# The problem
Write the data out in full and word for word. Do not include images.

[Stored records]
───

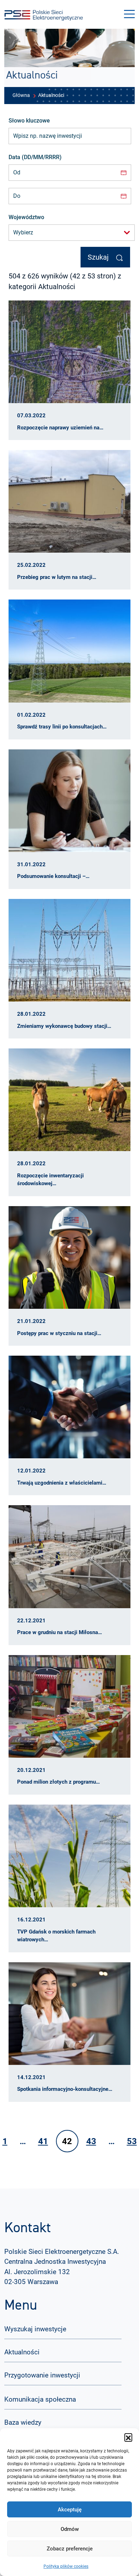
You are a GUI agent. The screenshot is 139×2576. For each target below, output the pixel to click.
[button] (128, 2437)
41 (43, 2141)
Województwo (26, 217)
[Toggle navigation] (129, 14)
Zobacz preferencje (70, 2548)
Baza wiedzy (22, 2422)
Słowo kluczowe (29, 120)
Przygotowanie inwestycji (42, 2375)
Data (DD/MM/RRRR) (35, 157)
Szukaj (99, 257)
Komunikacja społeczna (40, 2399)
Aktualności (22, 2352)
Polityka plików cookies (65, 2566)
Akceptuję (70, 2509)
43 (91, 2141)
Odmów (70, 2529)
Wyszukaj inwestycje (35, 2329)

───

# Result for this task
You are a GUI agent. The screenshot is 139×2576. For each target below, output the pixel to click.
[button] (128, 2437)
41 (43, 2141)
Województwo (26, 217)
[Toggle navigation] (129, 14)
Zobacz preferencje (70, 2548)
Baza wiedzy (22, 2422)
Słowo kluczowe (29, 120)
Przygotowanie inwestycji (42, 2375)
Data (DD/MM/RRRR) (35, 157)
Szukaj (99, 257)
Komunikacja społeczna (40, 2399)
Aktualności (22, 2352)
Polityka plików cookies (65, 2566)
Akceptuję (70, 2509)
43 (91, 2141)
Odmów (70, 2529)
Wyszukaj inwestycje (35, 2329)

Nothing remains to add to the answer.